• The task:
This exercise calls for the line with "Image resolution: width=1568, height=2331.", the line with "About the CTEDC (1066, 599)", and all lines between them in the material below, output exactly and with no other lines.

• Input for this task:
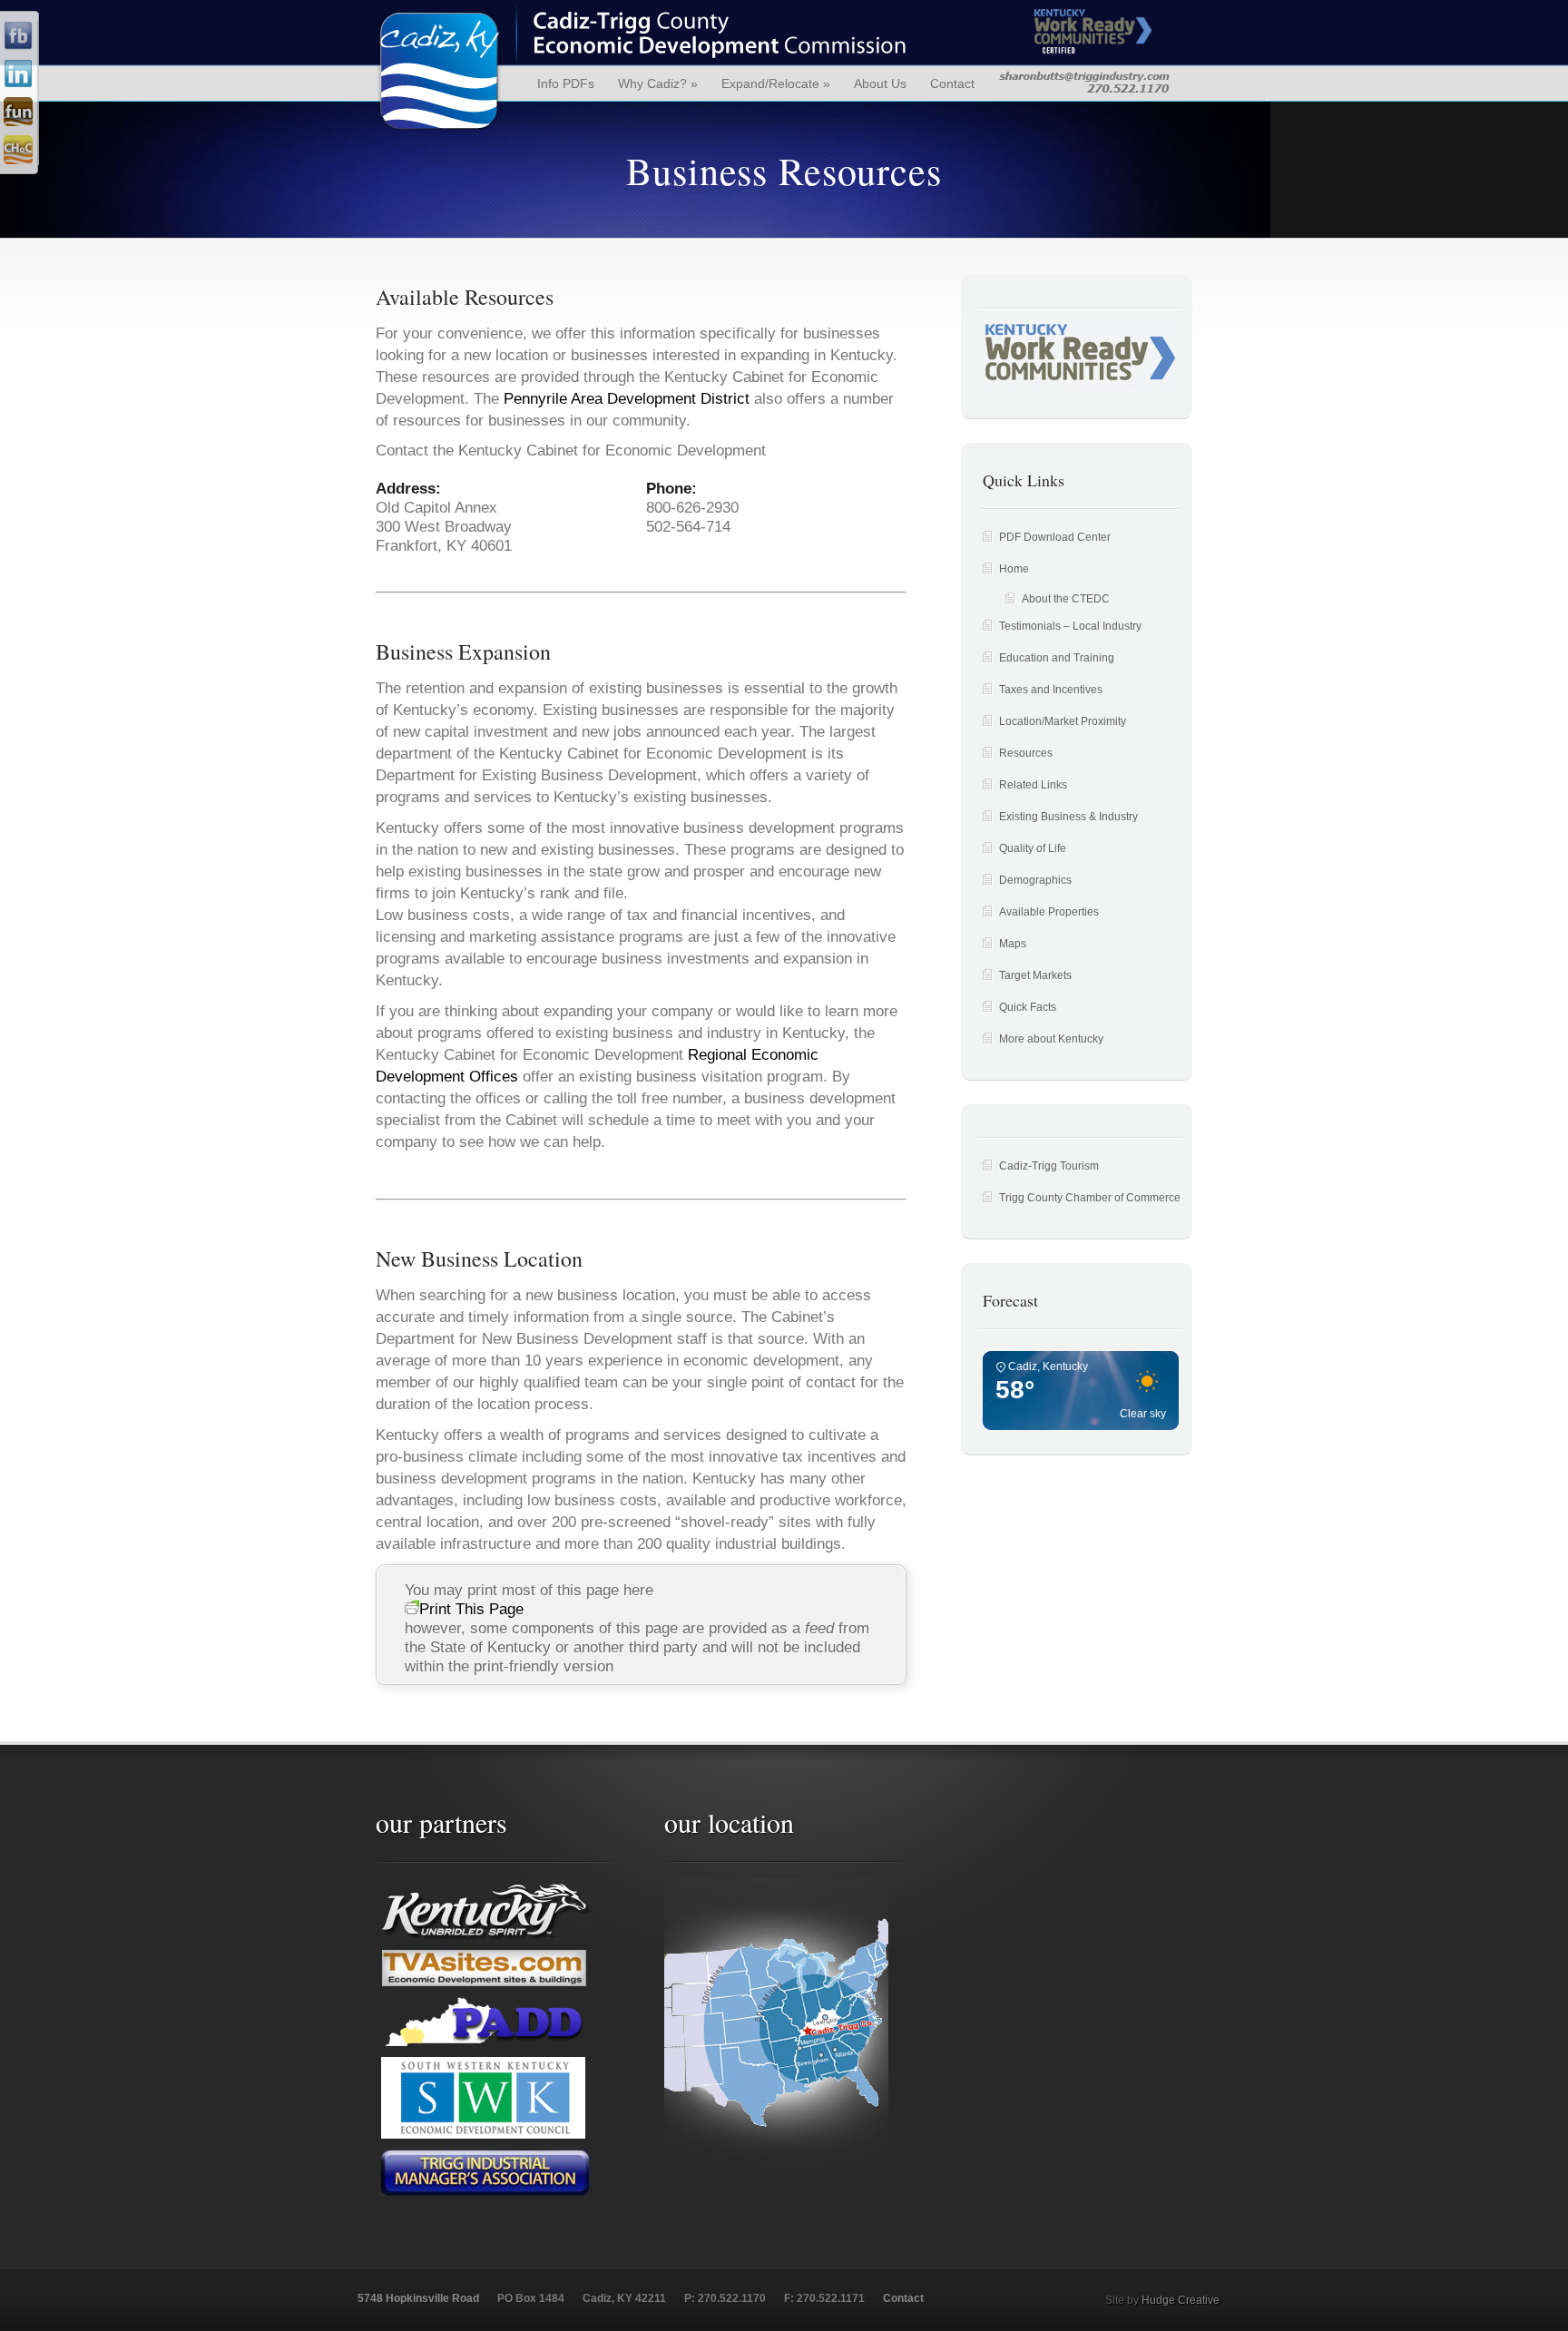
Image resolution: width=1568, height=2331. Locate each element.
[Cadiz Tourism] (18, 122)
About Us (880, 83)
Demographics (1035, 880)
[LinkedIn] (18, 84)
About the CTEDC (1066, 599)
...
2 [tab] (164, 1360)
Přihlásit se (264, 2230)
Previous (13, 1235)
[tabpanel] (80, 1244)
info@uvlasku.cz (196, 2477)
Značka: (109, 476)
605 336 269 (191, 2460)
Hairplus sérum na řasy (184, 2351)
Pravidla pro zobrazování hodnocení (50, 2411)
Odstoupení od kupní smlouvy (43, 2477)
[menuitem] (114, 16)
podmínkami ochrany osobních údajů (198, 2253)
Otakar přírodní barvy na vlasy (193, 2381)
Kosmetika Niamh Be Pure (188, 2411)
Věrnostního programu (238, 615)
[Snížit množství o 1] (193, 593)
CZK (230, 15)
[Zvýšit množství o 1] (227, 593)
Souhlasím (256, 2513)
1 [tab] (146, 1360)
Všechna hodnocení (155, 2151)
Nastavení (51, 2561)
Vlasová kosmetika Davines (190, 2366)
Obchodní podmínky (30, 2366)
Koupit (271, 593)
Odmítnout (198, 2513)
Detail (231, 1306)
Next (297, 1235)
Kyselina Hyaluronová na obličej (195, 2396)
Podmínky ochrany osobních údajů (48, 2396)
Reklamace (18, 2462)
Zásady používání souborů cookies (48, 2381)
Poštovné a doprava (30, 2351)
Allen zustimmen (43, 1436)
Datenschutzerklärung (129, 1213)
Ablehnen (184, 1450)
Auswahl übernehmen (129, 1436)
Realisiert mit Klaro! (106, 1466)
...
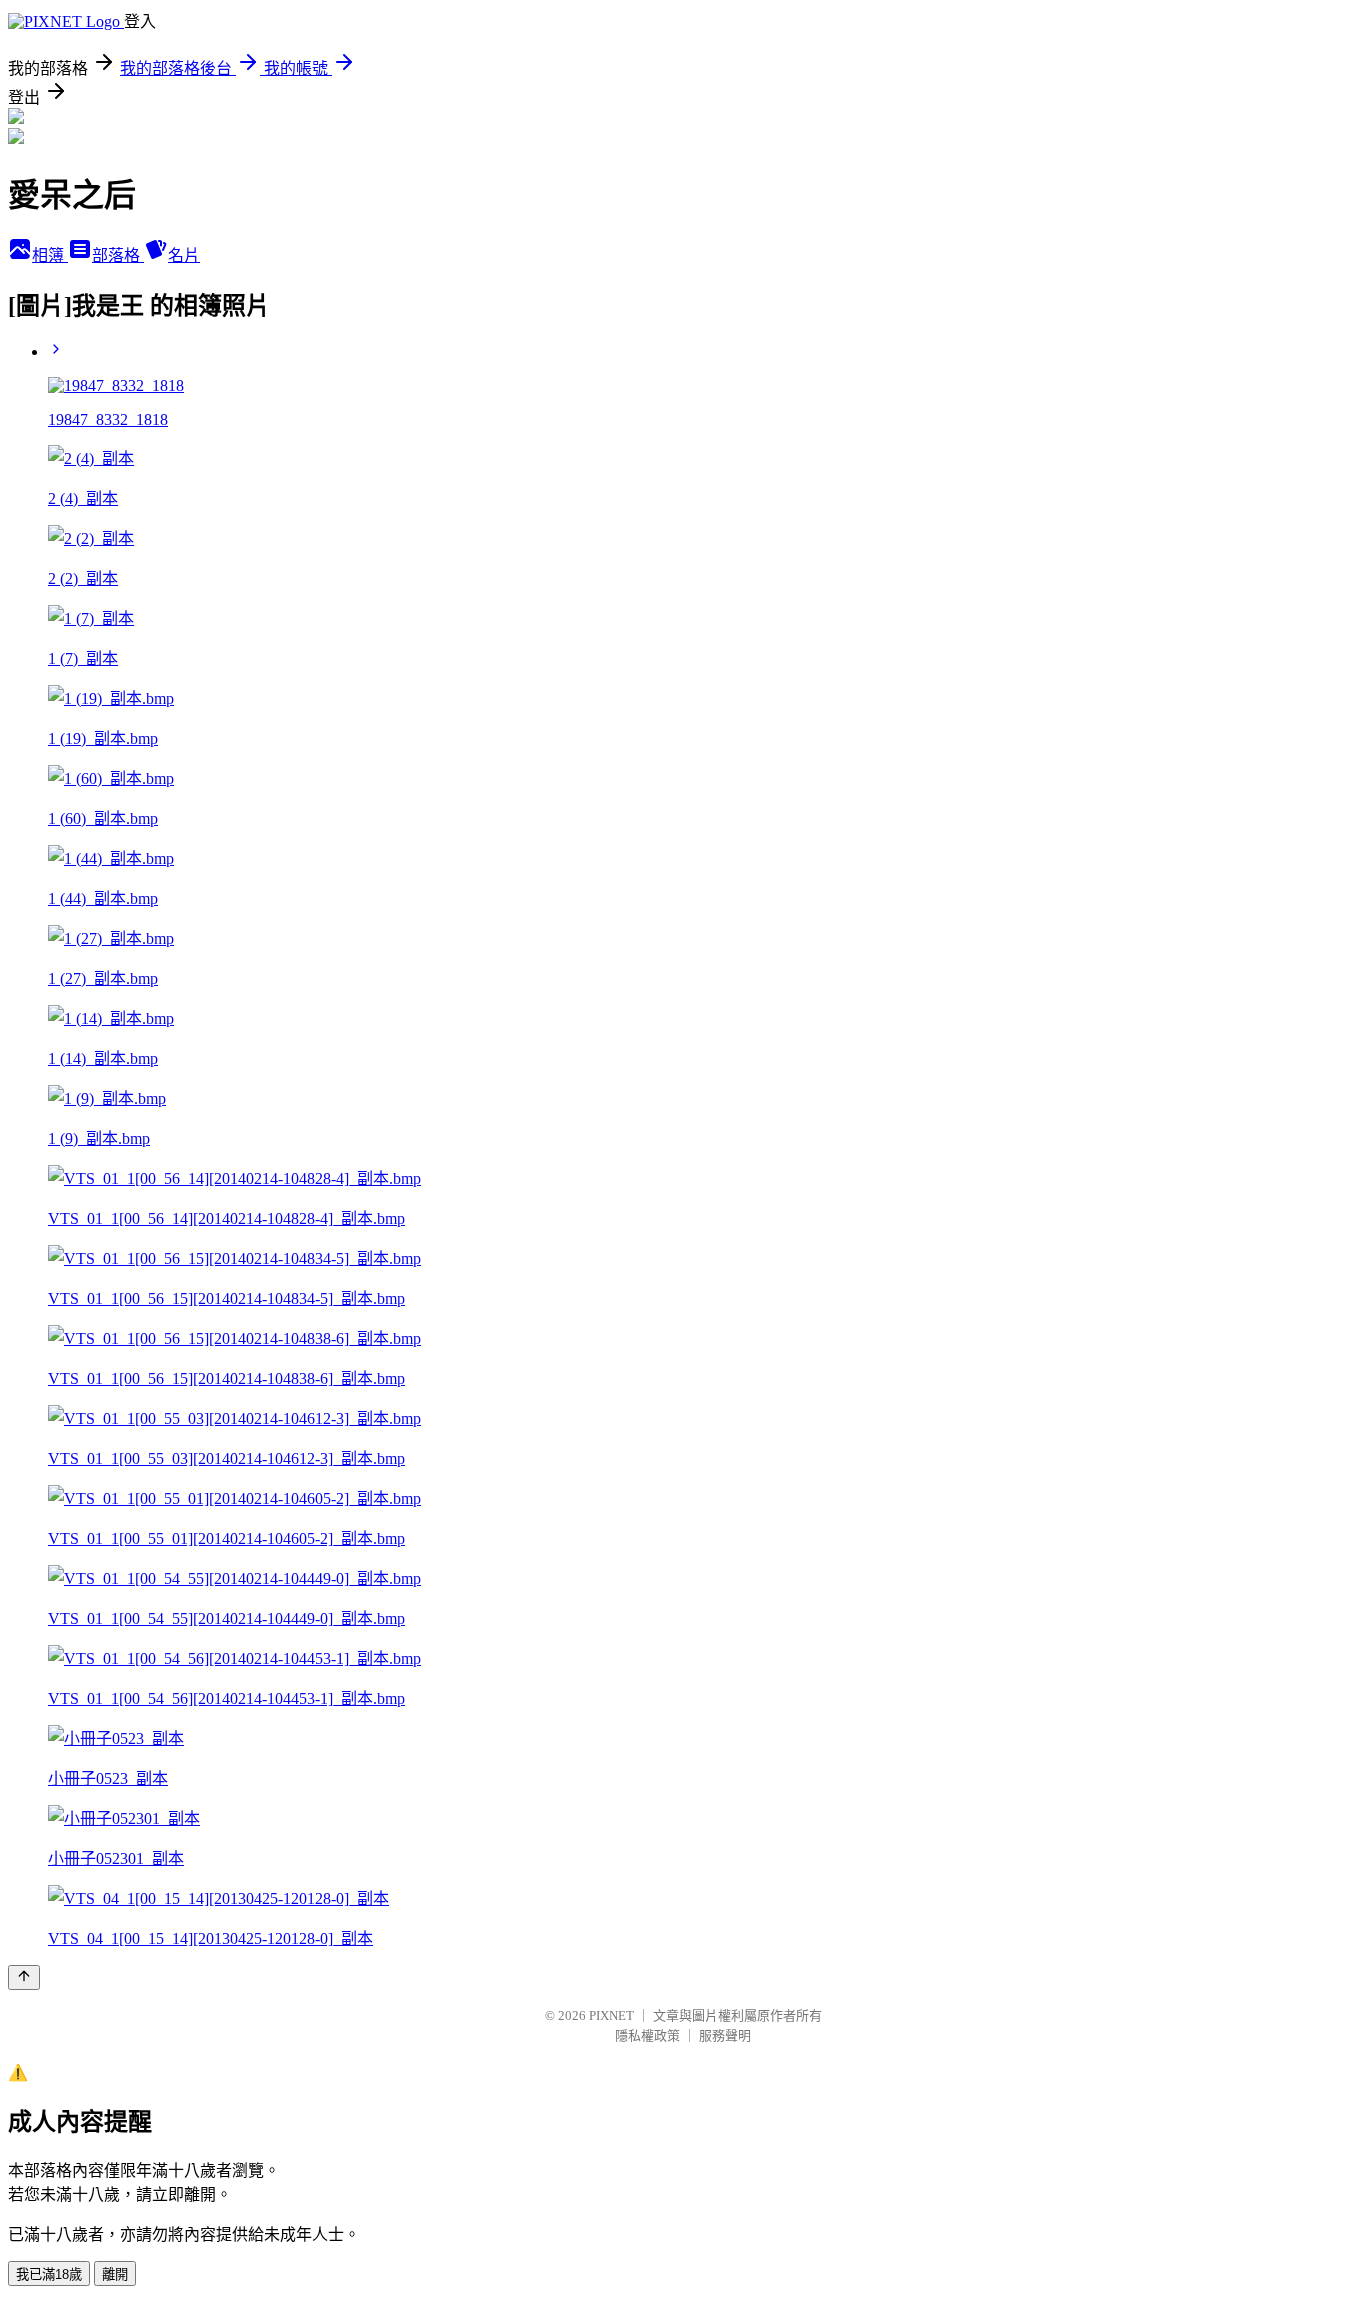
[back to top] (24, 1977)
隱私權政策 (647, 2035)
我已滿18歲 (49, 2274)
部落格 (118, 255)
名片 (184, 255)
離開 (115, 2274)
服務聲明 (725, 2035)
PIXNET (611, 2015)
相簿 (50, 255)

• Task solution:
Image resolution: width=1568, height=2331. Locate each element.
[Cadiz Tourism] (18, 122)
About Us (880, 83)
Demographics (1035, 880)
[LinkedIn] (18, 84)
About the CTEDC (1066, 599)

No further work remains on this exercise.